The reflectance spectra of the Martian moons Phobos and Deimos similar to those of carbonaceous asteroids support the planetesimal capture theory for their origin (e.g. Rivkin, 2002). The drag-capture theory (Hunten, 1979; Sasaki, 1990) proposes gas drag from the primordial Martian atmosphere, formed by trapping solar nebula gas, as an energy dissipation mechanism for capture. This theory suggests that the moons are survivors of planetesimals that accreted to Mars, potentially transporting water to terrestrial planets due to their carbonaceous composition.

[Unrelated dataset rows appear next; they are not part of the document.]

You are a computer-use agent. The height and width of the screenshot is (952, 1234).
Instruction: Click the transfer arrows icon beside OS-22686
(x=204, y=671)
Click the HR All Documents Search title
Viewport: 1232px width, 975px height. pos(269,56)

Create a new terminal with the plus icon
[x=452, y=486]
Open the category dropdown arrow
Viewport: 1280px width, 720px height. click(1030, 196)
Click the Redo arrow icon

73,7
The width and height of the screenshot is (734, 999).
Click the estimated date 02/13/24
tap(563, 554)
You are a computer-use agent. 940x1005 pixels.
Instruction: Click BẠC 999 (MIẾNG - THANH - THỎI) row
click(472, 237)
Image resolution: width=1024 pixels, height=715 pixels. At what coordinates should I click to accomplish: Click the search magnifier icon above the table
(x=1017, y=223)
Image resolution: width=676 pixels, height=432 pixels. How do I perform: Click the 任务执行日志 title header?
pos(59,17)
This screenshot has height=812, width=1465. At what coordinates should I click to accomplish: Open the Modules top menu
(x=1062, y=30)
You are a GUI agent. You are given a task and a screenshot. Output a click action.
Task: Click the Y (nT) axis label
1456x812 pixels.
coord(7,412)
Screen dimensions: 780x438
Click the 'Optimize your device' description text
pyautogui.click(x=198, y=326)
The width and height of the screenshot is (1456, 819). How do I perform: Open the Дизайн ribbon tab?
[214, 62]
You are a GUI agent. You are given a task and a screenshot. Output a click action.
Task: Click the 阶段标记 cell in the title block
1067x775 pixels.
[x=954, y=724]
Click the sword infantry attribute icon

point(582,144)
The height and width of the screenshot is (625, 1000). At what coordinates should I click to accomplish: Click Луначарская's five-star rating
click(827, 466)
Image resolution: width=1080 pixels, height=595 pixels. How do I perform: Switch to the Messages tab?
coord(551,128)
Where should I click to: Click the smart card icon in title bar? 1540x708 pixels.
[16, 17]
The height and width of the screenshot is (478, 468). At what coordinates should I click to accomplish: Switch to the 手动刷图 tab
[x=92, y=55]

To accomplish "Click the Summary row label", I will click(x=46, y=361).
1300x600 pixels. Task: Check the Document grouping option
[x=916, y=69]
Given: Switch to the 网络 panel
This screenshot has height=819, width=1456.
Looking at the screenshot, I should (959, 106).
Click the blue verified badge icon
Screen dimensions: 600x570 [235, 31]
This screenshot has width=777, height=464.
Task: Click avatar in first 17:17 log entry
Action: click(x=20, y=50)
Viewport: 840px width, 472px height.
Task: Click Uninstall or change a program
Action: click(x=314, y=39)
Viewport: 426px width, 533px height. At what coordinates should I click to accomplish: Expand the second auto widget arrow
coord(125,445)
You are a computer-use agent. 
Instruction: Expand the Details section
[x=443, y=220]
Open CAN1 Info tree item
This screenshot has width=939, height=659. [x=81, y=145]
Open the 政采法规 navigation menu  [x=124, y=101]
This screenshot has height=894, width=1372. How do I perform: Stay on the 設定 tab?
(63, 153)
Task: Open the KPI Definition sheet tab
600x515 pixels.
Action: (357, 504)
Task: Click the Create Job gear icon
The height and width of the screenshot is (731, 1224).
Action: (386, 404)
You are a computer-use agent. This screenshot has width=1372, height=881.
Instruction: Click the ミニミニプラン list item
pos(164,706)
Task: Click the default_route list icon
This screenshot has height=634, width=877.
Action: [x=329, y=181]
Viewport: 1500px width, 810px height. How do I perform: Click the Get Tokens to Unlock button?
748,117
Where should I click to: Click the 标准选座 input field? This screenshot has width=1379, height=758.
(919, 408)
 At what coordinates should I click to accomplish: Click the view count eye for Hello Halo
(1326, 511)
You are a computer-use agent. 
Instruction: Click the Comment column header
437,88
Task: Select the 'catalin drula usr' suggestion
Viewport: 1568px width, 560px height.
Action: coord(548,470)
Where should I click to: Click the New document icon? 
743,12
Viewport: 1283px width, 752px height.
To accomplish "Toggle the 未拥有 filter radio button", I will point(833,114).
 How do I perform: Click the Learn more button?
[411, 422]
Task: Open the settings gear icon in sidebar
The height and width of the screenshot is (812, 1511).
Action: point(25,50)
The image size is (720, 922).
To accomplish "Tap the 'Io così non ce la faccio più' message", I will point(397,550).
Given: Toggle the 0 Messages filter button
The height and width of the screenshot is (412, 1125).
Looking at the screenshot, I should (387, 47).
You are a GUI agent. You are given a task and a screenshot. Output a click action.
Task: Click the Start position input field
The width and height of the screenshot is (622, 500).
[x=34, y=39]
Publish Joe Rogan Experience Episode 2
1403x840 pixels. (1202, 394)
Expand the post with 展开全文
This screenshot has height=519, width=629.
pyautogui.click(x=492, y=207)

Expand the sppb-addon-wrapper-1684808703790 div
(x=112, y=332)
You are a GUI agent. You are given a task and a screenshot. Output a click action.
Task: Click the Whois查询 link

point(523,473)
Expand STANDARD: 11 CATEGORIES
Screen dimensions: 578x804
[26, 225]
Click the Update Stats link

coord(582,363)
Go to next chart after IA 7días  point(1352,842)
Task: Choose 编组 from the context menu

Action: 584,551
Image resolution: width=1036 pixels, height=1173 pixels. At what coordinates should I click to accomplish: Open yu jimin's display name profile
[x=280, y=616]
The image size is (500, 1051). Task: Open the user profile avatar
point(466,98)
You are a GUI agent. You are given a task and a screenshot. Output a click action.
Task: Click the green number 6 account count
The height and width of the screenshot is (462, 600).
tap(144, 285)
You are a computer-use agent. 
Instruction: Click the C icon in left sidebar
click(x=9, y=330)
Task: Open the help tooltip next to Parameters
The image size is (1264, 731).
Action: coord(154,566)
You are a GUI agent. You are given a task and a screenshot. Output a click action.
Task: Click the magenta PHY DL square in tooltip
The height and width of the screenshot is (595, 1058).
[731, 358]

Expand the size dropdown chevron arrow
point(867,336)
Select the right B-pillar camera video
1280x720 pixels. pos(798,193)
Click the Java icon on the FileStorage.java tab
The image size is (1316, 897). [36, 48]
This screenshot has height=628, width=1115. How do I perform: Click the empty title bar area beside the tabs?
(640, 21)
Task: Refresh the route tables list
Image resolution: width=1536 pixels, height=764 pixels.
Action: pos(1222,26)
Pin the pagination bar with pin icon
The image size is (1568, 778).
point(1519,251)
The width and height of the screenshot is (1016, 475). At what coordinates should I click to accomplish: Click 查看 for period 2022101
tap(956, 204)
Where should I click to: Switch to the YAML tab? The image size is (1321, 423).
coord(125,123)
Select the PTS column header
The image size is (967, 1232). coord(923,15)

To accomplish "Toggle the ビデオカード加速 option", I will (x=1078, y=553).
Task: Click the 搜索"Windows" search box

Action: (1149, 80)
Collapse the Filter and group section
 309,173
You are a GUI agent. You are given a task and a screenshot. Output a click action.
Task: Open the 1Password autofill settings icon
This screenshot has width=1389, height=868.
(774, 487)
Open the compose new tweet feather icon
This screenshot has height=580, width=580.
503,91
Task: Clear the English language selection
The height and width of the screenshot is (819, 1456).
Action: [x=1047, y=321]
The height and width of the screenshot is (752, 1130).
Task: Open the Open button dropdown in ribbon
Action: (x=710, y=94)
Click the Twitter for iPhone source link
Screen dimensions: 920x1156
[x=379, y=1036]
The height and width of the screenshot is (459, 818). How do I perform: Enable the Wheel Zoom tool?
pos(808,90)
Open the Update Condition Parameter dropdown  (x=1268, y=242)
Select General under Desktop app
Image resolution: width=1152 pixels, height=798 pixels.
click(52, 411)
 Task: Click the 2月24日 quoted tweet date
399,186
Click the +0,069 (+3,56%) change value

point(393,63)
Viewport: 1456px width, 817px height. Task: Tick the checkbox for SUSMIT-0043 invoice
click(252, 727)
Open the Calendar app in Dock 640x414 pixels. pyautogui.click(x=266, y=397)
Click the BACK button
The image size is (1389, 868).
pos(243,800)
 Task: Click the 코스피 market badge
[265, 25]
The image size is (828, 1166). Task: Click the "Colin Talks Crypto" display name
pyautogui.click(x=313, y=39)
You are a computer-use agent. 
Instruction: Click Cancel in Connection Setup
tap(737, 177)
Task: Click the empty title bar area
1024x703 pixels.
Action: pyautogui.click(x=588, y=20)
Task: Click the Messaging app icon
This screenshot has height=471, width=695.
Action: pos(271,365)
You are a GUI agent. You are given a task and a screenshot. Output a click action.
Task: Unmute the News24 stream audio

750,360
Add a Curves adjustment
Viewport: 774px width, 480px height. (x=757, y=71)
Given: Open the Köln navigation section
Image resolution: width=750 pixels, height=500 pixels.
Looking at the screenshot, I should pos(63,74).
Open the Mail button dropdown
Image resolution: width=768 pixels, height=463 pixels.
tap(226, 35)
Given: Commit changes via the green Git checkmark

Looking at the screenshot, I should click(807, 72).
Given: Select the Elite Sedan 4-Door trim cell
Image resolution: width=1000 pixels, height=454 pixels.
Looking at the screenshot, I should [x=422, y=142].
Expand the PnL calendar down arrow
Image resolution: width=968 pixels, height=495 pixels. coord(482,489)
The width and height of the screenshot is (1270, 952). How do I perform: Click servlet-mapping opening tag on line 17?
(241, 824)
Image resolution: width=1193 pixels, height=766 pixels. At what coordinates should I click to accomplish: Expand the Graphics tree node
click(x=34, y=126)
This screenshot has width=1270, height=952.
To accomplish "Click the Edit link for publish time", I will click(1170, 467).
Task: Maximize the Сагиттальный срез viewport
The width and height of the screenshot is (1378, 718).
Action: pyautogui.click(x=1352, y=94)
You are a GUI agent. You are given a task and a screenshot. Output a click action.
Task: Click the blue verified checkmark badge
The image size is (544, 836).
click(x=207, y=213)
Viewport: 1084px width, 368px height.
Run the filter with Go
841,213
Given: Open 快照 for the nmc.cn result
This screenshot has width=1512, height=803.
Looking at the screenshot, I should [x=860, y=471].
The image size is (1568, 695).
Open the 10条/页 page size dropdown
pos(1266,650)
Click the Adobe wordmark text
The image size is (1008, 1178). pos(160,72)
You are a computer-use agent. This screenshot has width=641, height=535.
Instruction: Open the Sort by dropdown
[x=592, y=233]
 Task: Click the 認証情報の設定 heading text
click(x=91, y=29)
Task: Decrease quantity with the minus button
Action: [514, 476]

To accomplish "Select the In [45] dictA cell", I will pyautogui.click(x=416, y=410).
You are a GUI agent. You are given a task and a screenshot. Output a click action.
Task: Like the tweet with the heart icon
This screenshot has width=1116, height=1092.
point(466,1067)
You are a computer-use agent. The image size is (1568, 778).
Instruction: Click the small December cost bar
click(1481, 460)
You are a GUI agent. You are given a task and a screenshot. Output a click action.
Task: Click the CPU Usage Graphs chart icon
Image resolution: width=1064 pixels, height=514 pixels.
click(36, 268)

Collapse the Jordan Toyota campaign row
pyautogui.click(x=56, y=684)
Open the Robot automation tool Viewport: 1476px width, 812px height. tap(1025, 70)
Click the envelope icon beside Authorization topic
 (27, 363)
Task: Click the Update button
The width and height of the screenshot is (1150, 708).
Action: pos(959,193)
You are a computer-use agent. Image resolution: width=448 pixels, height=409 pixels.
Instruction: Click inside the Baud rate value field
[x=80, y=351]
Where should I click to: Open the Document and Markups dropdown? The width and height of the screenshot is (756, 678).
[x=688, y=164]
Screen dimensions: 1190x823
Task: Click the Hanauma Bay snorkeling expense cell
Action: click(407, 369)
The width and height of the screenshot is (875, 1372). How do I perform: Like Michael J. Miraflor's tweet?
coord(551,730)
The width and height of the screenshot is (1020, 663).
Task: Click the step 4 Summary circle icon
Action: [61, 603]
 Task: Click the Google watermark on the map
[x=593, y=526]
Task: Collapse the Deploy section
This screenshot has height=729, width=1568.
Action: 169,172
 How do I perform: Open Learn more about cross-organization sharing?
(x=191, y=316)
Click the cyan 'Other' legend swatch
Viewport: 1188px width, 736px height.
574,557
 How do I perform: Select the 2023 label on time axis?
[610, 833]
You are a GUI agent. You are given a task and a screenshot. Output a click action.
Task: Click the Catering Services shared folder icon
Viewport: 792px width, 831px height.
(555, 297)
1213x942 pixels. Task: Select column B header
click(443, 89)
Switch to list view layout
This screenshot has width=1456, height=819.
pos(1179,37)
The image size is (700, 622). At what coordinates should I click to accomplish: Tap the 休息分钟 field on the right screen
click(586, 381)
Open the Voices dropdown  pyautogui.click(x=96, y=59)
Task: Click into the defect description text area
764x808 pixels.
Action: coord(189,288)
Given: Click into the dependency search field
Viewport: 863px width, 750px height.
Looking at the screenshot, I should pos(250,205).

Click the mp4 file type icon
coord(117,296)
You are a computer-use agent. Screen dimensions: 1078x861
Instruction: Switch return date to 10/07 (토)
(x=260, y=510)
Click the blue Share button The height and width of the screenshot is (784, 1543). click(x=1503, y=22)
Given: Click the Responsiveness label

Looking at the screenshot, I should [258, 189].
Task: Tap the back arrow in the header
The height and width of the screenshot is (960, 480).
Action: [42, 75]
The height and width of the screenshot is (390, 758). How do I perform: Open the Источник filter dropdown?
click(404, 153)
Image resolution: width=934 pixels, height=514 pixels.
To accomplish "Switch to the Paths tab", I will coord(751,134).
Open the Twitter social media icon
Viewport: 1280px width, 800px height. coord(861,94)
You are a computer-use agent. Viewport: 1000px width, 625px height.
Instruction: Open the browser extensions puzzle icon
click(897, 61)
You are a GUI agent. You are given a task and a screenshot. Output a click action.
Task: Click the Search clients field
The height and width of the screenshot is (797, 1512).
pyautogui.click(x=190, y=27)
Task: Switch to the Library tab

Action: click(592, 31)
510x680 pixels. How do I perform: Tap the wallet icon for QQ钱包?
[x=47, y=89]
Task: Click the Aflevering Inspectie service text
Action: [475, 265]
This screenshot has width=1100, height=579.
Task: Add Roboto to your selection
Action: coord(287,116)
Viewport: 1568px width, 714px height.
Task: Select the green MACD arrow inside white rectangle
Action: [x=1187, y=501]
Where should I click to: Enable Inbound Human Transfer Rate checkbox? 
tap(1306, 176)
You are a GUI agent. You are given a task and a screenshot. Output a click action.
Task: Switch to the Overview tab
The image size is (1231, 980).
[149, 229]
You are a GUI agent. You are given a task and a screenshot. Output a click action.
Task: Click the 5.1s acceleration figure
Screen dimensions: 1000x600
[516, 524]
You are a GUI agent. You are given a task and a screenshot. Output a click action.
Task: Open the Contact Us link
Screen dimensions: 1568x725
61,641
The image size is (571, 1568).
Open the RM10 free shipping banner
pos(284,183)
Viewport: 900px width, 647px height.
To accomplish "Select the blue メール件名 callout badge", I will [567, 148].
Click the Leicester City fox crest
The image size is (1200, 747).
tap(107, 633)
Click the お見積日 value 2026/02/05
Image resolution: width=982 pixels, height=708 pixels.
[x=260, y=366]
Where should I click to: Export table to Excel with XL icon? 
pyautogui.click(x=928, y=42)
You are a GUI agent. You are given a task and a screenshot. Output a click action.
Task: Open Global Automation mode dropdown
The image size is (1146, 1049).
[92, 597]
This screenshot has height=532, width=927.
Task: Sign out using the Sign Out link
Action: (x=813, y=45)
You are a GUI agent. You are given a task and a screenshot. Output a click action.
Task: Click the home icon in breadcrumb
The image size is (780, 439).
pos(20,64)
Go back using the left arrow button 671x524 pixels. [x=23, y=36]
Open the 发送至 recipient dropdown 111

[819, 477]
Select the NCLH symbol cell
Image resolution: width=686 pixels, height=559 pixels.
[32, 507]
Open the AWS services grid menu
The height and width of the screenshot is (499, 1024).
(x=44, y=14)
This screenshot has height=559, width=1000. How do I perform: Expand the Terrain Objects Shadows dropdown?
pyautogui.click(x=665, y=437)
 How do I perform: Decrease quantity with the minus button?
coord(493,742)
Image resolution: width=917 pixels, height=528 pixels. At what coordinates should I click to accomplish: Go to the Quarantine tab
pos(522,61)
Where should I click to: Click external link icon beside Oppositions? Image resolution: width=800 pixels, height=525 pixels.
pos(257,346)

A significant challenge to the capture theory is its apparent inability to explain the moons' small orbital inclinations of less than 2 degrees. However, our previous study (Matsuoka & Kuramoto, 2023, JpGU) demonstrated that the formation of low-inclination moons is inevitable in such capture processes by considering capture via temporary capture. Combining the capture probability of temporarily captured bodies obtained in our previous study with the fraction of planetesimals temporarily captured during their crossing of the Martian Hill sphere obtained by Higuchi & Ida (2017), we obtain a lower limit for the capture rate per Martian mass increment, indicating that this type of capture is not rare.

This capture rate per Martian mass increment provides insights into the frequency of Martian moon formation, the water supply rate to Mars and the circum-Mars environment during the accretion period. However, the actual value relative to this lower limit is varies largely on the impact probability of Hill-sphere-crossing planetesimals on Mars. In this study, we performed the Sun-Mars-planetesimal circular restricted three-body problem including gas drag from the solar nebula and the proto-atmosphere, to estimate the impact probability of these planetesimals on Mars. Our discussion in this talk focuses on the constraints imposed by these results on the frequency of Martian moon formation and associated water supply rates.